Ca Flux: Searching for a Role in Efferocytosis of Apoptotic Cells in Atherosclerosis.

In atherosclerosis, macrophages in the arterial wall ingest plasma lipoprotein-derived lipids and become lipid-filled foam cells with a limited lifespan. Thus, efficient removal of apoptotic foam cells by efferocytic macrophages is vital to preventing the dying foam cells from forming a large necrotic lipid core, which, otherwise, would render the atherosclerotic plaque vulnerable to rupture and would cause clinical complications. Ca plays a role in macrophage migration, survival, and foam cell generation. Importantly, in efferocytic macrophages, Ca induces actin polymerization, thereby promoting the formation of a phagocytic cup necessary for efferocytosis.
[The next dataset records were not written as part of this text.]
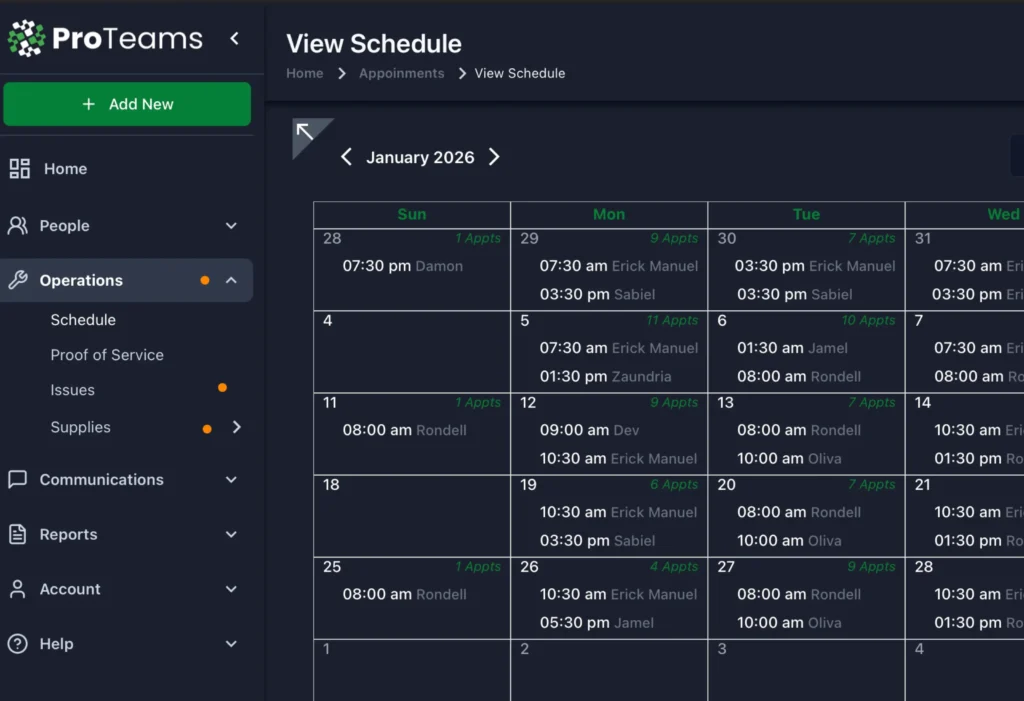Go to next month after January 2026
This screenshot has width=1024, height=701.
(494, 157)
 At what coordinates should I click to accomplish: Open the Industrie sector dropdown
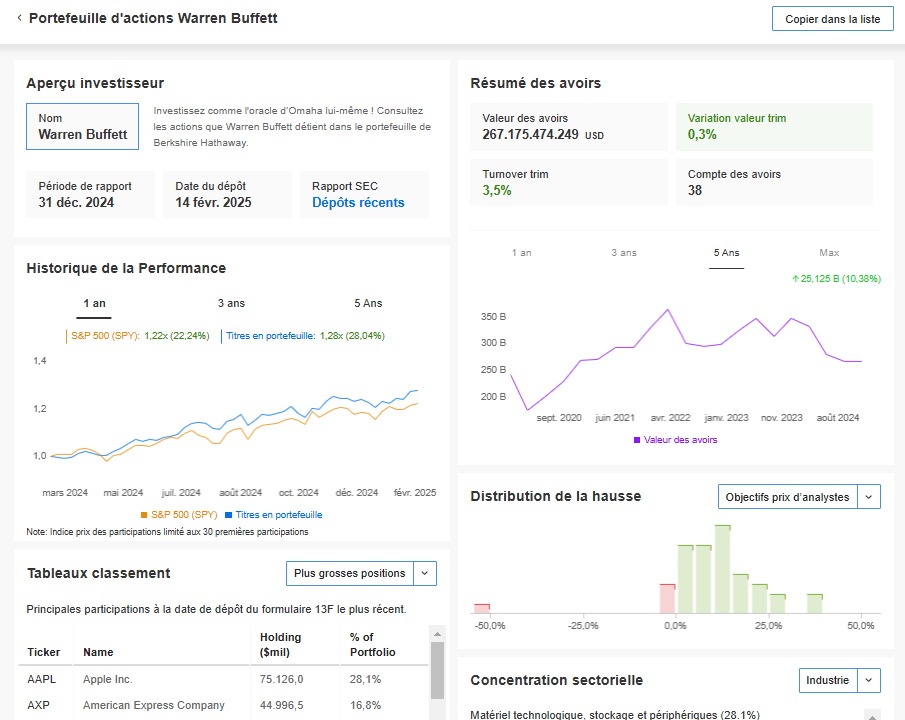827,680
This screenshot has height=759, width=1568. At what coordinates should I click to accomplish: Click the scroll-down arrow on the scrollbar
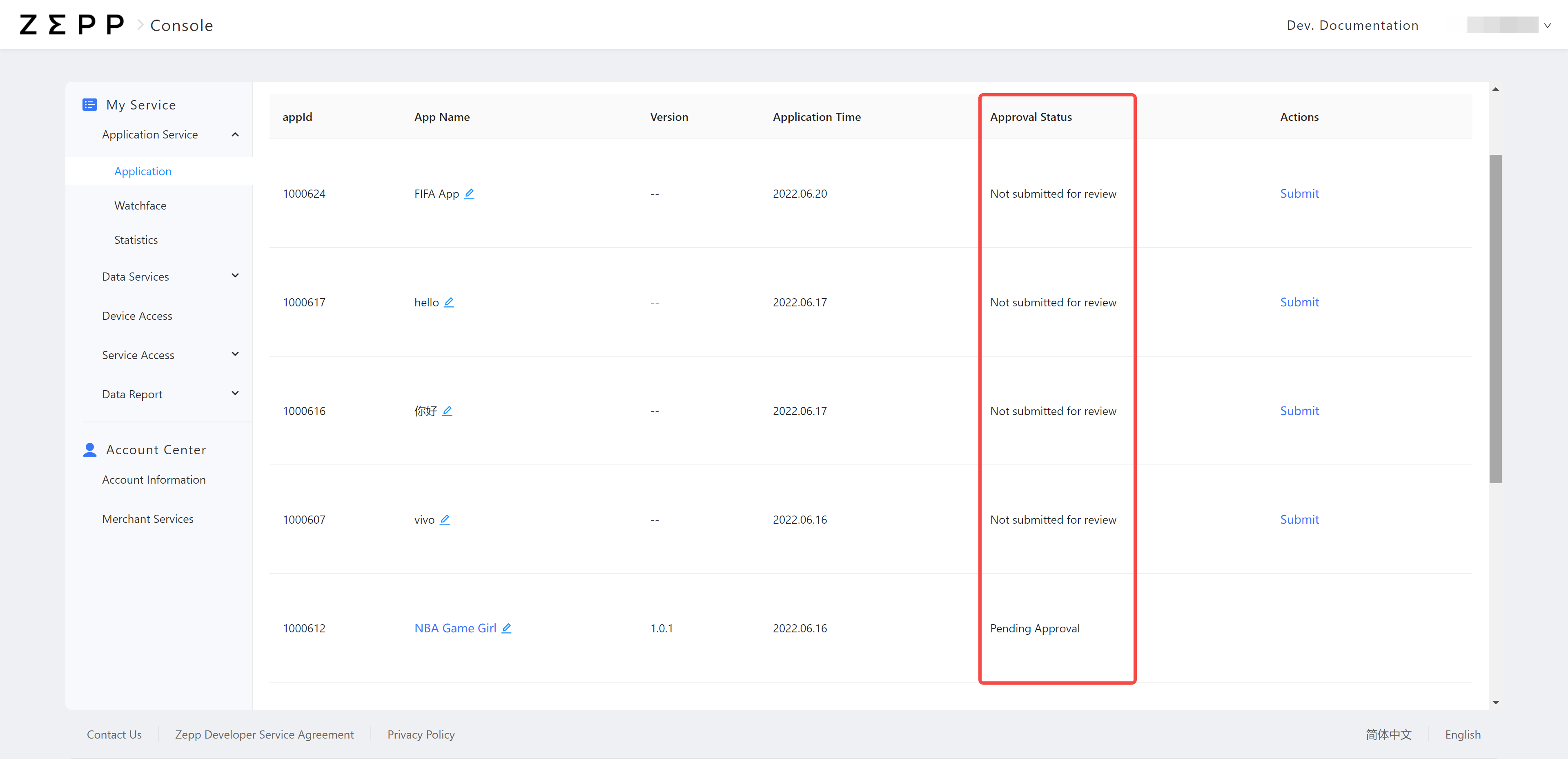click(1496, 702)
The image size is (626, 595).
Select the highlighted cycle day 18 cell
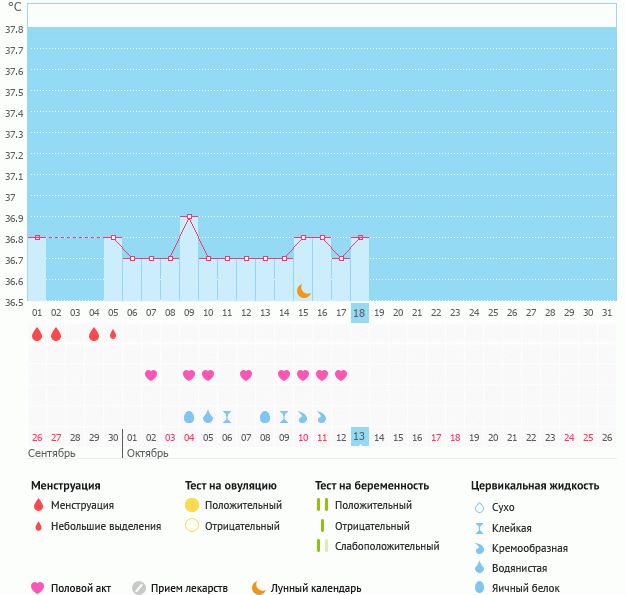[x=360, y=313]
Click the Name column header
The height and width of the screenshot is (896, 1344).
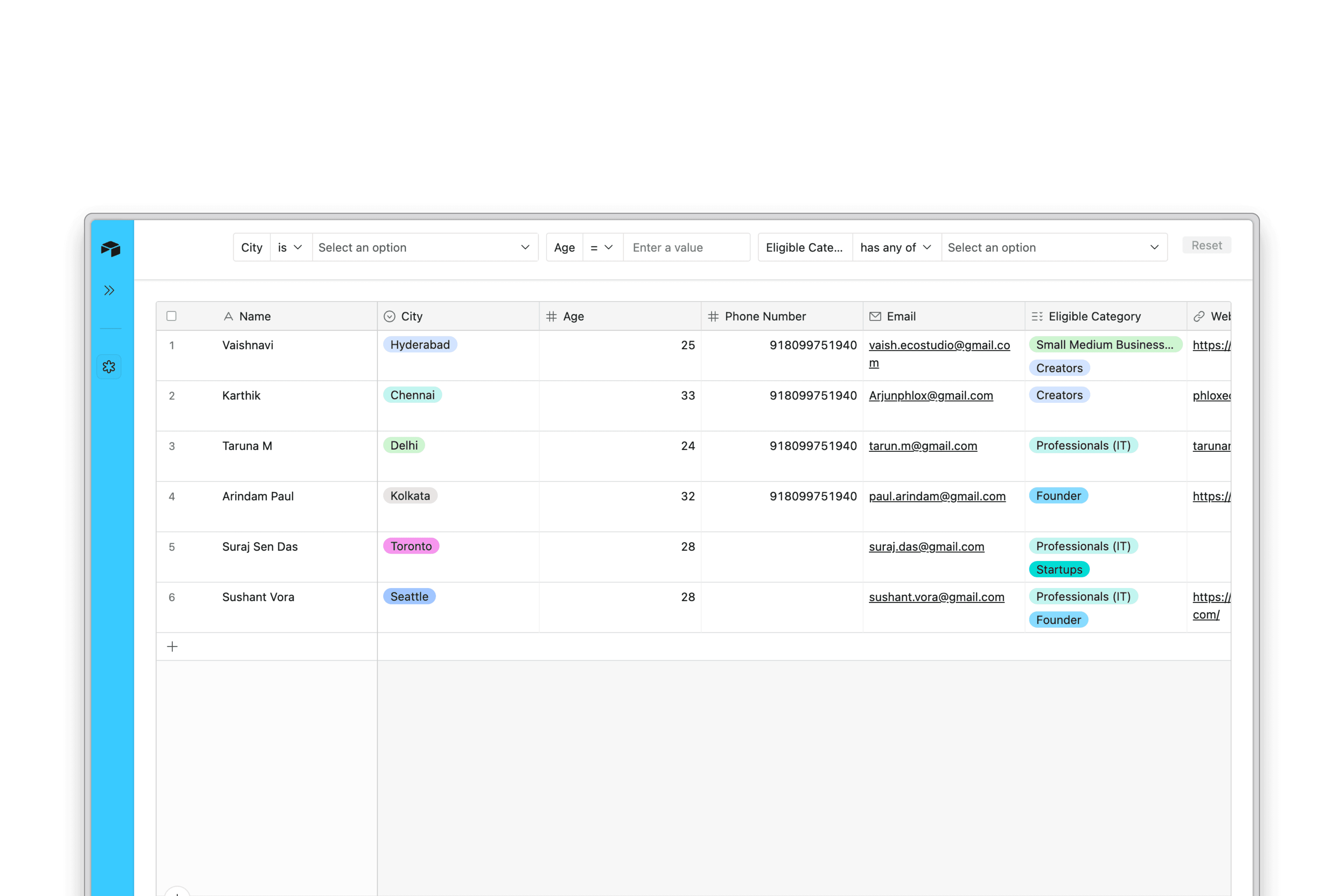pos(255,316)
Moreover, in the efferocytic macrophages, Ca enhances the secretion of anti-inflammatory cytokines. Various Ca antagonists have been seminal for the demonstration of the role of Ca in the multiple steps of efferocytosis by macrophages. Moreover, in vitro and in vivo experiments and clinical investigations have revealed the capability of Ca antagonists in attenuating the development of atherosclerotic plaques by interfering with the deposition of lipids in macrophages and by reducing plaque calcification. However, the regulation of cellular Ca fluxes in the processes of efferocytic clearance of apoptotic foam cells and in the extracellular calcification in atherosclerosis remains unknown. Here, we attempted to unravel the molecular links between Ca and efferocytosis in atherosclerosis and to evaluate cellular Ca fluxes as potential treatment targets in atherosclerotic cardiovascular diseases.